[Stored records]
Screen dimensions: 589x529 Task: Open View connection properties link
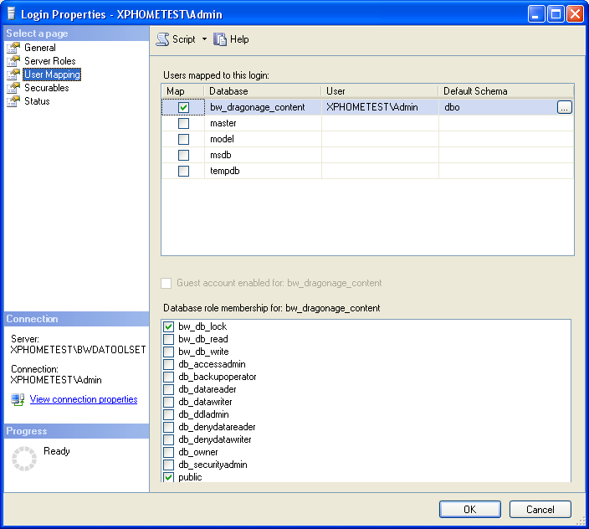84,399
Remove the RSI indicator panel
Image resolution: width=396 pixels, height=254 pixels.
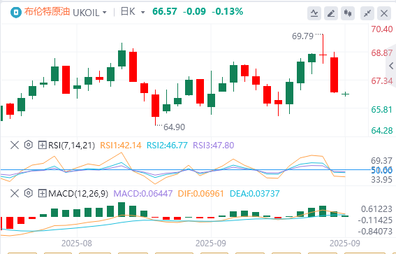click(x=15, y=146)
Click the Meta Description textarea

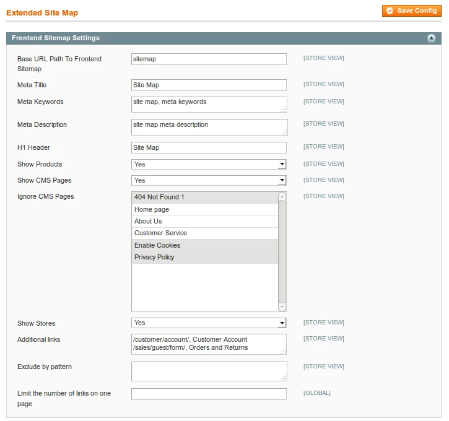click(x=209, y=127)
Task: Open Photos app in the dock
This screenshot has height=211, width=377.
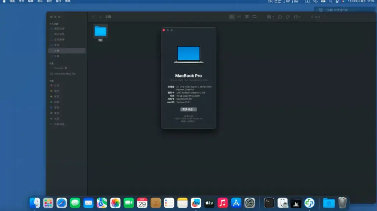Action: click(115, 203)
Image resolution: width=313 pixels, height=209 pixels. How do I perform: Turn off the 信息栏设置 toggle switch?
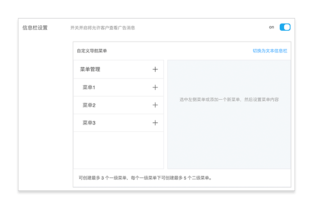(x=285, y=28)
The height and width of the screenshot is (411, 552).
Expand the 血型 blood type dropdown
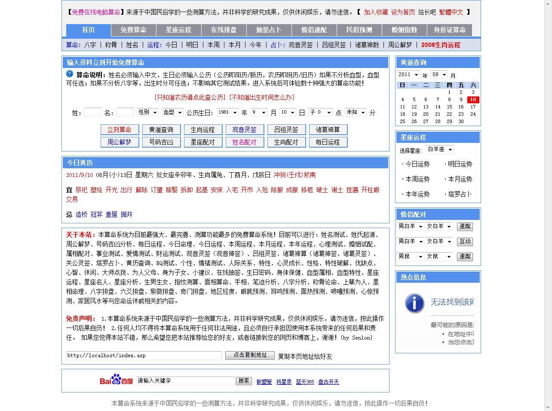(172, 112)
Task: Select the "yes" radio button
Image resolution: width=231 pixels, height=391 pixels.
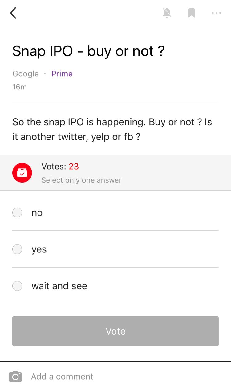Action: 17,249
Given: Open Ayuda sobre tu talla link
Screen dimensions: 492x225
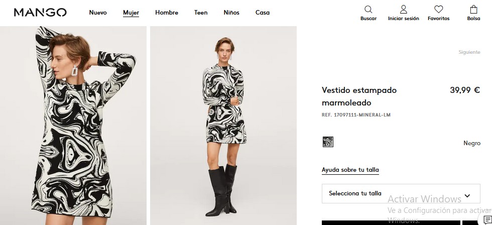Looking at the screenshot, I should pos(350,170).
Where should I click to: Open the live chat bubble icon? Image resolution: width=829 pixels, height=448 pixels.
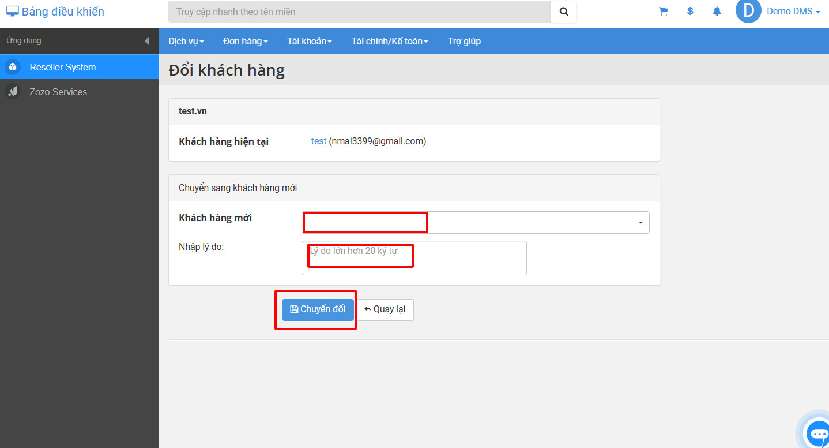tap(818, 433)
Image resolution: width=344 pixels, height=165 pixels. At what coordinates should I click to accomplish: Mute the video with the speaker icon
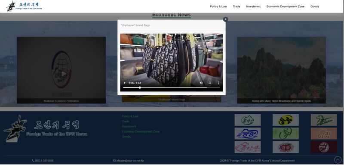(x=201, y=83)
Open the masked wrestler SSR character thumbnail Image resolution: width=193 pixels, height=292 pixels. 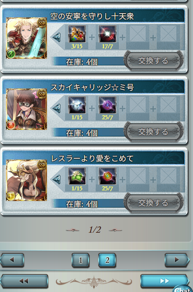27,180
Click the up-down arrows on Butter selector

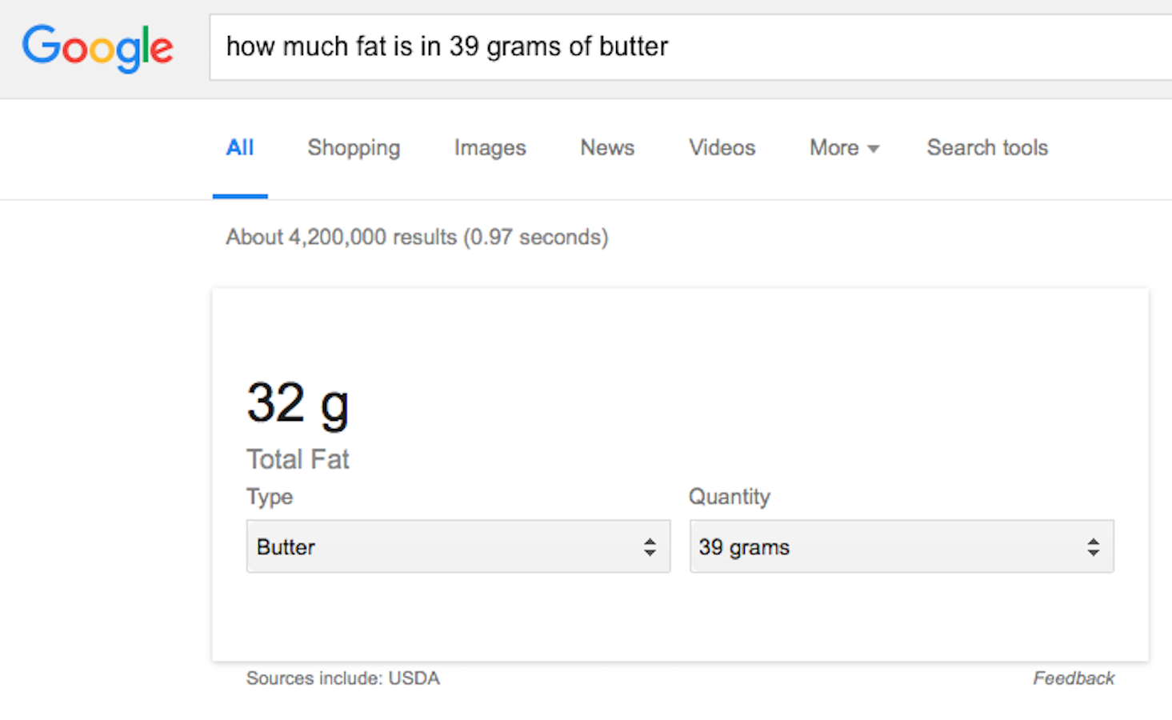(x=650, y=547)
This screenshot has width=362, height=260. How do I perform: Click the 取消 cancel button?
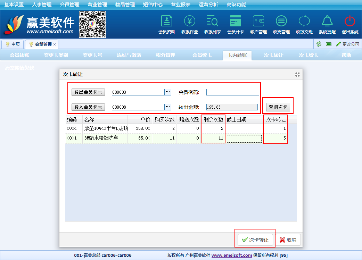pos(288,240)
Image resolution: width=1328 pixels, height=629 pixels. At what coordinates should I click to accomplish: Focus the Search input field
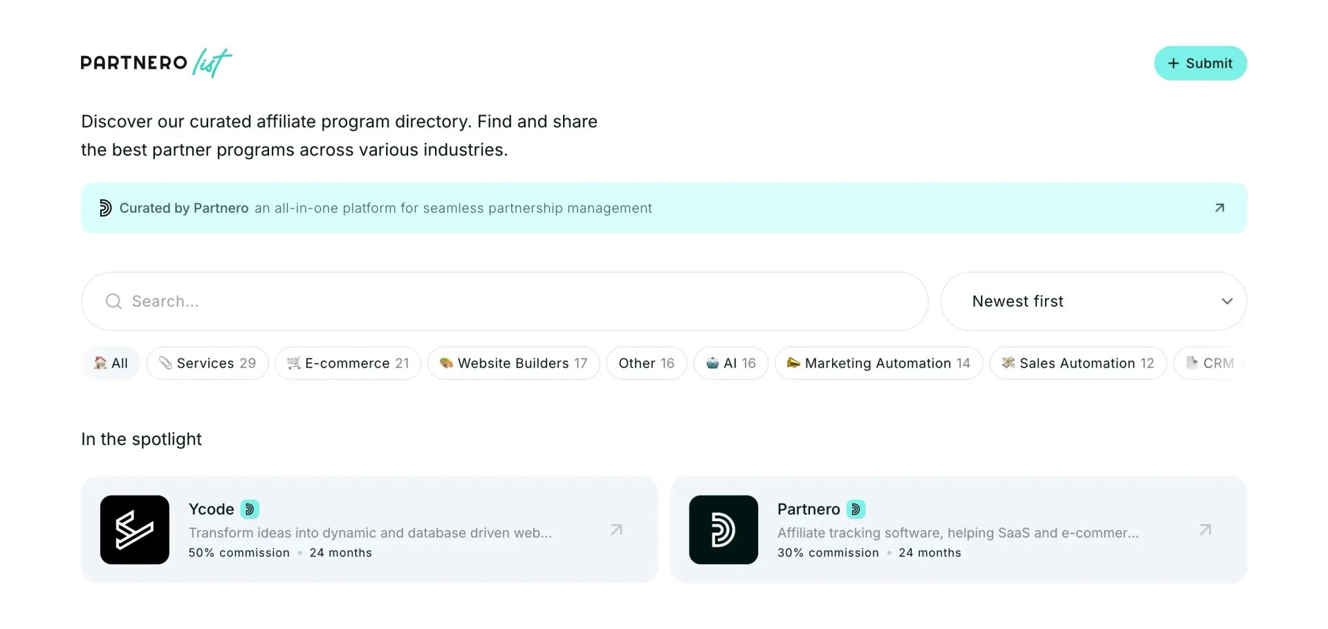click(x=505, y=301)
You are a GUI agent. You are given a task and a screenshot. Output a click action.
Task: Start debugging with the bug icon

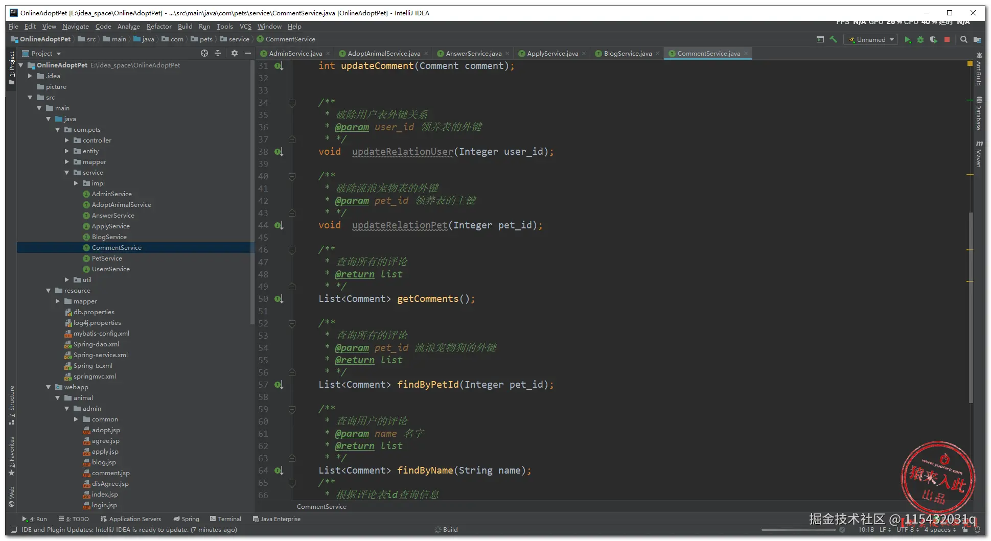tap(920, 40)
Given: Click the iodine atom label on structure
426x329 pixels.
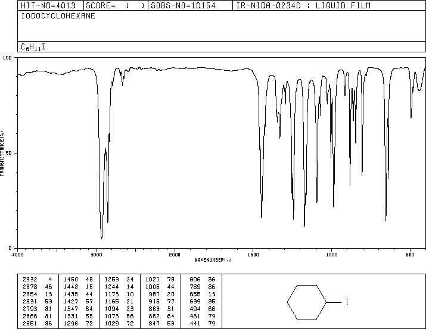Looking at the screenshot, I should [x=347, y=302].
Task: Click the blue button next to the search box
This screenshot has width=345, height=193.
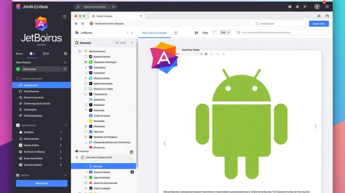Action: [319, 24]
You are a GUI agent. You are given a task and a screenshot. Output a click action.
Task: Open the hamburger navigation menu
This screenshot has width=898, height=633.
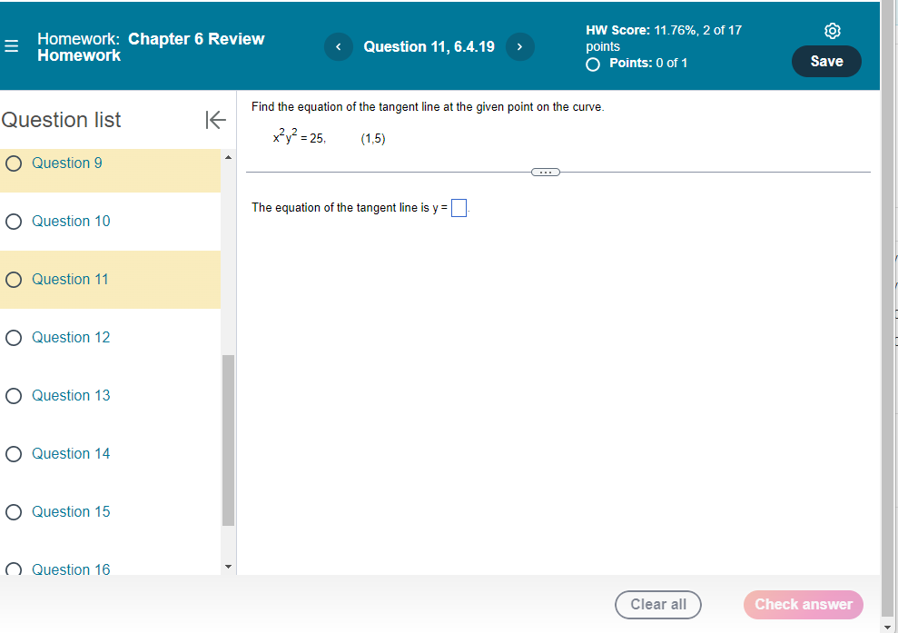tap(12, 46)
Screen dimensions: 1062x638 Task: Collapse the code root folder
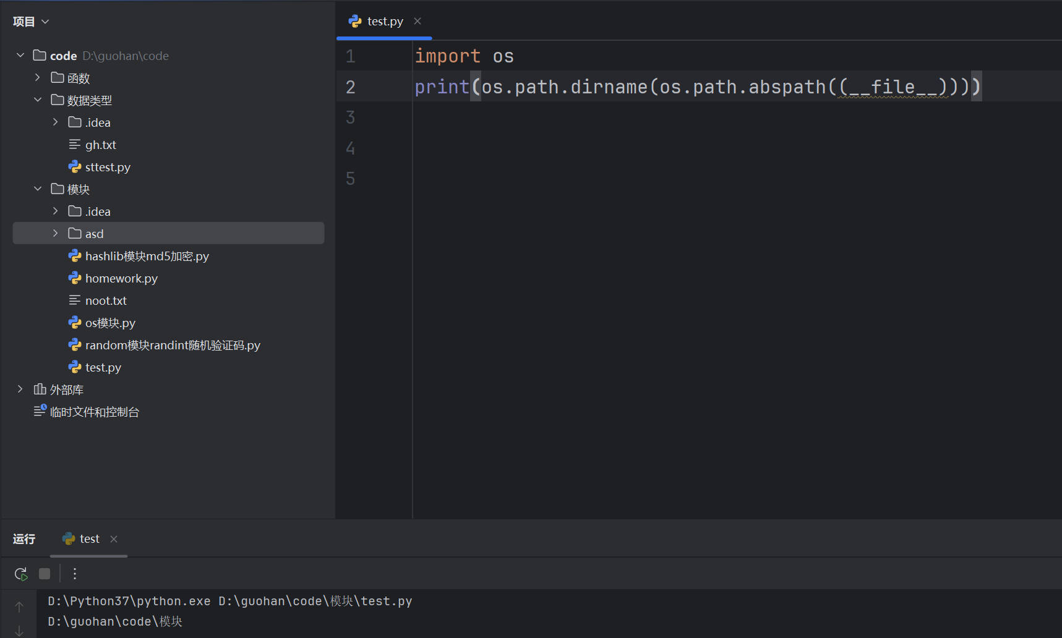click(20, 56)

## [WORK INSTRUCTIONS]
Exactly the lines from the one holding "426x329 pixels." through the last line of the entries, both included, are to be duplicated; leave the pictures out.

## [TASK ANSWER]
426x329 pixels.
Looking at the screenshot, I should [x=347, y=302].
Task: Click the blue button next to the search box
This screenshot has width=345, height=193.
Action: [319, 24]
You are a GUI agent. You are given a task and a screenshot. Output a click action.
Task: Open the hamburger navigation menu
This screenshot has width=898, height=633.
tap(12, 46)
Screen dimensions: 1062x638 Task: Collapse the code root folder
click(20, 56)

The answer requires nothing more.